Unfortunately, life happens and after Yuka and Saki went back to Osaka, the reality of how much it would cost to go to Japan seemed like a faraway dream.

Luckily enough for us, I guess Yuka and Saki missed us just as much as Megumi did because they came back as well. Paid their own way back and even brought a friend, who also happened to be named Tomoko.

Left to Right: Tomoko, Yuka, my mom, and niece, Amelia (older sister) and her dog Chupula, my dad, Saki, me.

I was 10 at this point and the next six years that we hosted felt like nothing compared to the love that we received from two strangers in our home.

In the summer of 2011, I started to take Japanese lessons. I was 14 at this point and missed my sisters so much. My mother fell to a list of health problems that ate directly into our Japan budget. What seemed like a nice summer vacation for us before I started high school, turned into a non-existent dream. Still, I wanted to learn as much as I could for the coming day that I would finally go to see them.

Finally, in the summer of 2017, I enrolled in Evergreen’s study aboard program to go to Tokyo for three weeks. Yuka had moved to a little town outside of Osaka called Himeji at this point and Saki had gotten married. No one knew where Megumi was. I got accepted into the program in April and asked my mother to contact as many students as possible to see who, if any, would want to see me again after so many years.

As if she knew I was coming, Megumi was the first to respond. She had ended up in Chiba as an abdominal surgeon and was excited to know that I was finally coming. Next to ring was Yuka and Saki. Saki had just given birth to her daughter Sae, so she wasn’t able to come to see me, but Yuka could on both of their behalfs.

While getting on a train using my Pasmo, to board and close a distance of that would take 40 minutes and 13 years to reach, I finally got to see Megumi again.

I cried my eyes out. A lot. It was super embarrassing and Megumi being her polite and mannered self, did her best to calm me down and let me know that everything was okay. I had finally made it.

A picture of us dressed up in furisode.

I spent a little over 12 hours with Megumi. My mother never told her that I was learning Japanese, so she was very surprised when I was able to read and talk a bit with her. One of the locations she took me was a shrine behind the station I had come in and bought me a couples charm that I still have hanging on my wall for my boyfriend and I.

I cried again when it was time for me to leave. If it wasn’t for the classes that I had to take in the morning or the assignments that were waiting for me at home, I would have stayed with her. But like all things, it had to come to an end.

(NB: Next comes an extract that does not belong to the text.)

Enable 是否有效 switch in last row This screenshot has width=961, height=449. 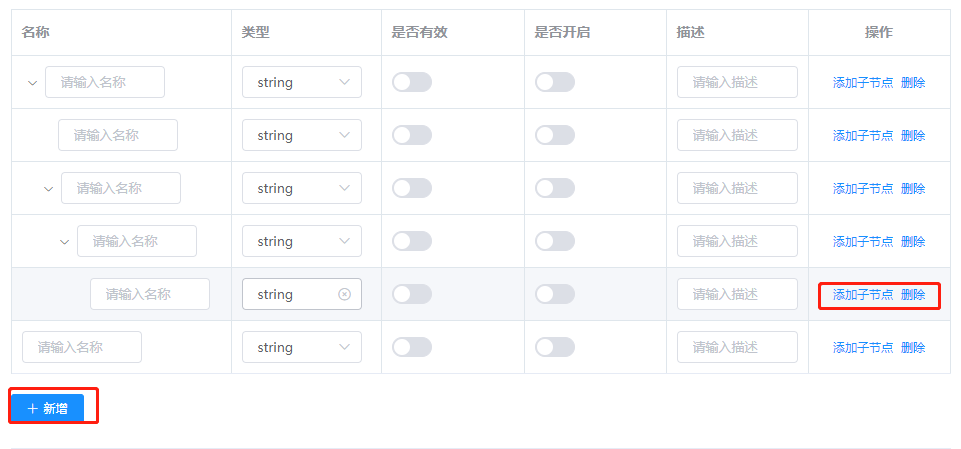tap(412, 347)
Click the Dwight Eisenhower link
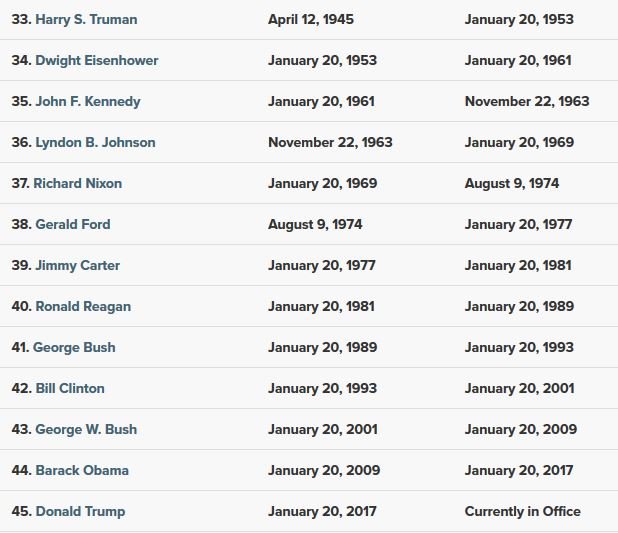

A week passed after seeing Megumi and with only three days left before I had to leave, I was finally able to go and see Yuka. She on the overhand cried hysterically with me in front of her boyfriend and the entire Tokyo train station. Also surprised by my Japanese, since we were in Tokyo, she took us over to a little building known as Tokyo Tower. It’s over a 1,000 feet tall and we rode all the way up together.

Yuka and I.

The star festival had just taken place the night before and people were still writing down wishes to pin up. Yuka and I each wrote our own and asking for the same wish. That we would reunite one in 2020, that I would come back again.

Yuka: Yellow, me: pink

It’s been almost two years since that day and 2020 is coming up fast. I plan to keep to my promise to Yuka, Saki, and Megumi. I will return.